Rien que du vent

J'observe avec intérêt l'érable du jardin (si c'en est bien un) couvert de pucerons et de coccinelles en pleine copulation. Je ne traite pas. Je me demande si l'histoire, c'est pas tout bêtement que le milieu doit se retrouver un équilibre après changement de propriétaire (et de façon de jardiner). Pucerons, limaces.

Oui, mais aussi milliards de fleurs à venir au lilas, première feuille de vigne, compost, recoins nouveaux. Il me semble que le sol, qui était plein de sable, s'est petit à petit quand même bonifié. Même si on est en pleine zone CEVESO, je suis sûre. Ou si ça ne l'est pas ça devrait l'être. Mais. Possibilité de tailler le buis pour voir le camélia, abri pour le bois à concevoir, etc.

Je vois pas ce que je peux désirer de plus. Mon cœur déborde de ça, tout ce printemps, ce minuscule bout de terre dont je peux m'occuper comme d'un troisième enfant.

J'aime tellement parler de mon jardin et de la nature, c'est affreux.

Je peux lire des livres entiers qui parlent des arbres, des animaux, des changements climatiques, des plantes, des insectes et de la lumière qui baigne tout ça, des sons - de la création, quoi, avec ou sans God, Gott, Dios, Dieu, Dio, Allah, YHVH, etc.

 

Je suis frappée par l'impassible.


Je travaille énormément et sans discontinuer.

J'apprends, à mon corps défendant, la lenteur et l'enracinement. Je scrute les moindres scories qui flottent en surface, je contemple et j'accepte leur miroitement complexe. Dans le corps physique, je cherche le chemin qui mène au-delà de la volonté, au-delà de la force et de l'adresse, jusqu'à sentir l'os entouré de peau d'os et entouré de muscles, l'agencement avec l'os voisin, le nerf en bouquet ou en filaments. Je vais dans l'immatériel pour ouvrir les portes que je trouve sur ma route: raconter les histoires attachées aux lieux du corps, prêter mon attention aux sensations, suivre des animaux et des êtres dont je ne soupçonnais pas à l'intérieur de moi l'existence, les combattre parfois, les aimer si possible, remonter dans la généalogie familiale et faire des découvertes fondées - sans autre document, pourtant, que le corps. Je tente avec application à me soustraire à la mauvaise foi.

Le voyage est long et très beau, je n'en connais pas de plus beau.
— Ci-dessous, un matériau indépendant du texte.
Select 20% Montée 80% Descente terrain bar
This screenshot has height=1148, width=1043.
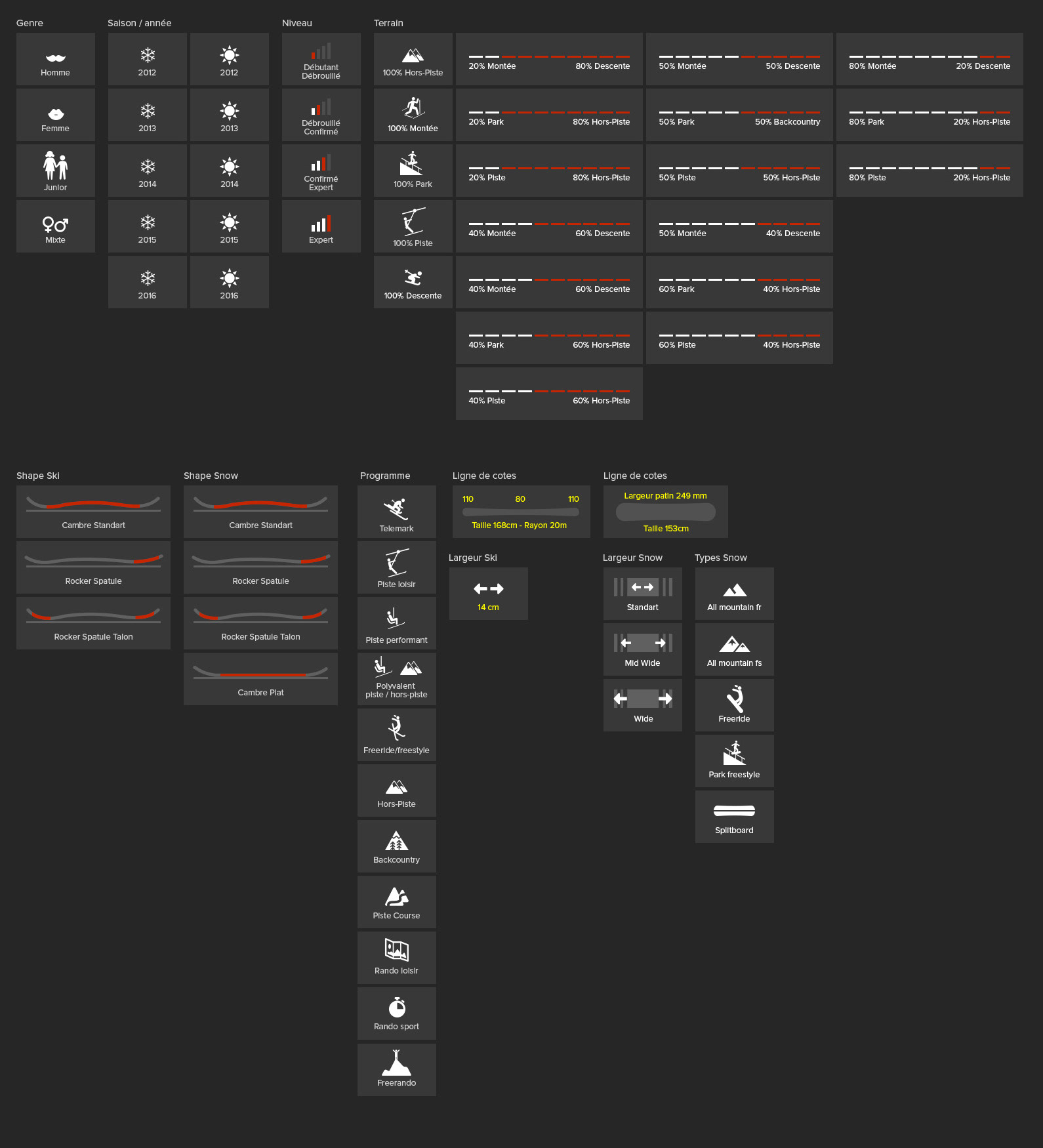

Cette multitude de formes, de couleurs, de possibles.

Tout ça pour être si difficilement simple, pour savoir être avec les autres et avec moi, pour sentir le flux du temps qui mène à la mort de chaque chose et au recommencement des cycles.

Intimement, la déflagration est de taille.

 

Par contre à l'extérieur, rien ne bouge que le vent.

 

J'ai un souhait pour la lampe: raconter une histoire.